Owners Ezra Berman and Miles Palliser enlisted the help of architect Clinton Miller and local gallery and consultancy The Popular Workshop to help shape the overall branding. "Our approach can vary from client to client, but particularly in the case of a project like a restaurant, bar or hotel, we really want the branding that we put forth to reflect something timeless, memorable, and complimentary to the original concept," says Nate Hooper, creative director of The Popular Workshop and an old friend of the owners. TPW helped develop the overall concept through the signage, logo, design of the menu and materials.
"The original idea of The Corner Store is to basically offer an elevated take on classic American fare, so we wanted the branding and the build out to reflect those values," says Hooper.
Here's a sample menu from the restaurant. "We wanted to subtly nod to the early to mid-20th century through choices like the logo 'stamp' for the packaging and hand-embossed menus on recycled cream paper stock," says Hooper.
"The materials were selected to be utilitarian in nature and thus subtly hinting at the '50s without being too obvious or literal," says Miller about the subway tiles, butcher block countertops, industrial pendant fixtures, boxy wood built-in shelving of the interior.
Here's a look at the restaurant, which has an open plan."The layout of the previous restaurant had the kitchen closed off from the rest of the space so the first step in opening it up was to expose the kitchen and make it the focal point of the restaurant while opening the sight lines from the entry area to the rest of the space," says Miller. "It's relatively small, so keeping the ceilings and walls light and not overpowering the space with an over-bearing back bar design was almost as important as opening up the kitchen."
Here's the waiting area. "To stay true to the concept, there is display shelving throughout the space that will eventually be filled with freshly bottled Corner Store products (for sale) from the kitchen and bar so the experience will be of sitting among the items you're consuming," says Miller.

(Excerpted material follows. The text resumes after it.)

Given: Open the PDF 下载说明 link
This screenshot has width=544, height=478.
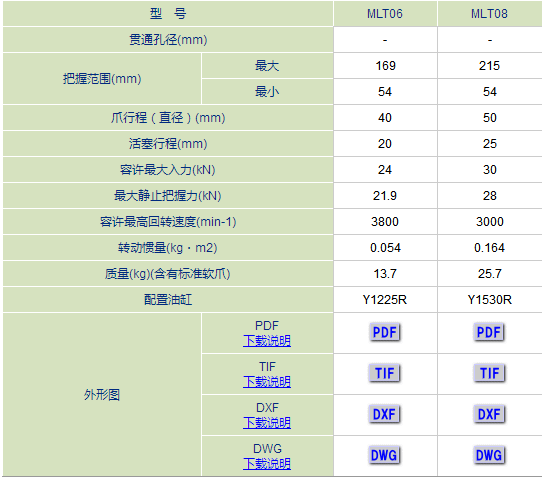Looking at the screenshot, I should 267,341.
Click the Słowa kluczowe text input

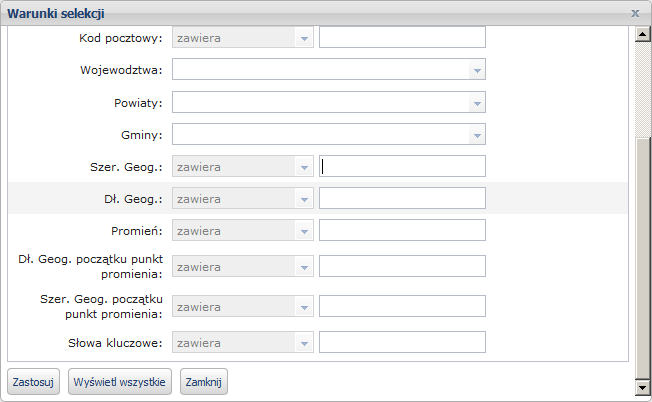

The interior is outfitted with artwork by Bob Chisholm, a little-known San Francisco–based photographer. "A lot of effort was spent refining how the overall concept was going to manifest itself on virtually every level, down to details like the glass milk bottle that your water comes in, the copper salt and pepper grinders on the tables, and the artwork," says Hooper. The walk-in refrigerator in the background, a remnant from the previous restaurant, is clad in rusted-steel panels.